[GIVEN ENTRIES Boundary: Start]
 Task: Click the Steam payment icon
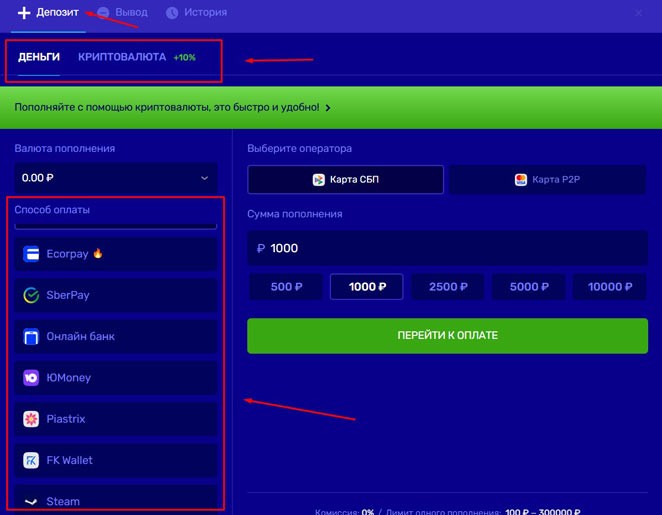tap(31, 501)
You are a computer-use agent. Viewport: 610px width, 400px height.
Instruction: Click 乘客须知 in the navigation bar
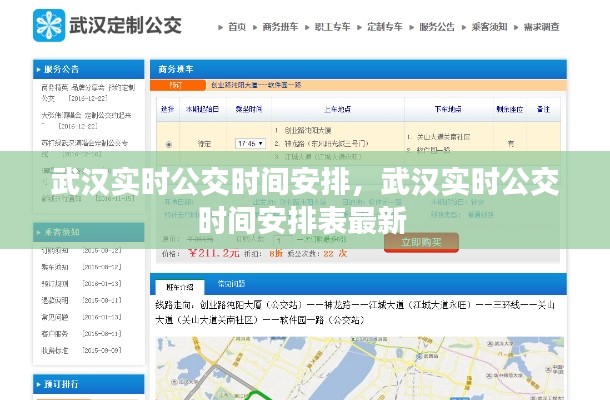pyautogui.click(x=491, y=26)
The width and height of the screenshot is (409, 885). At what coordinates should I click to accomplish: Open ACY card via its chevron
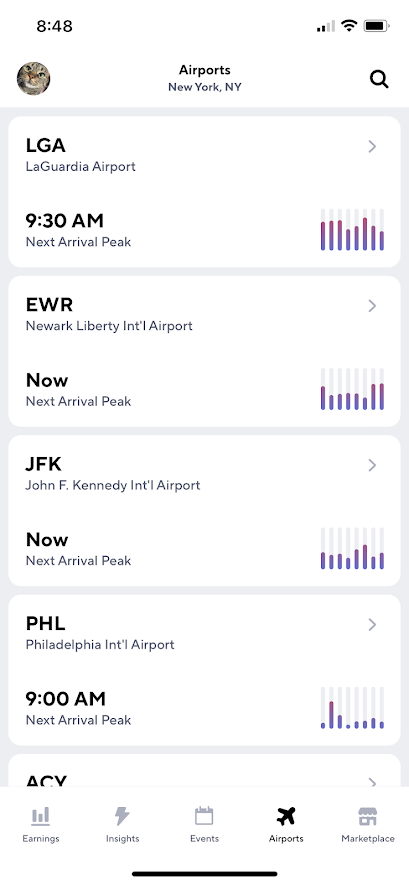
[GIVEN ENTRIES Boundary: End]
* WORK INSTRUCTION:
Pictures within the entries must not be reproduced; everything else is to be restated verbatim.

* SOLUTION FOR THIS TASK:
 Task: Click the Steam payment icon
tap(31, 501)
You are a computer-use agent. Viewport: 610px width, 400px height.
Instruction: Click 乘客须知 in the navigation bar
pyautogui.click(x=491, y=26)
The width and height of the screenshot is (409, 885). At what coordinates should I click to accomplish: Open ACY card via its chevron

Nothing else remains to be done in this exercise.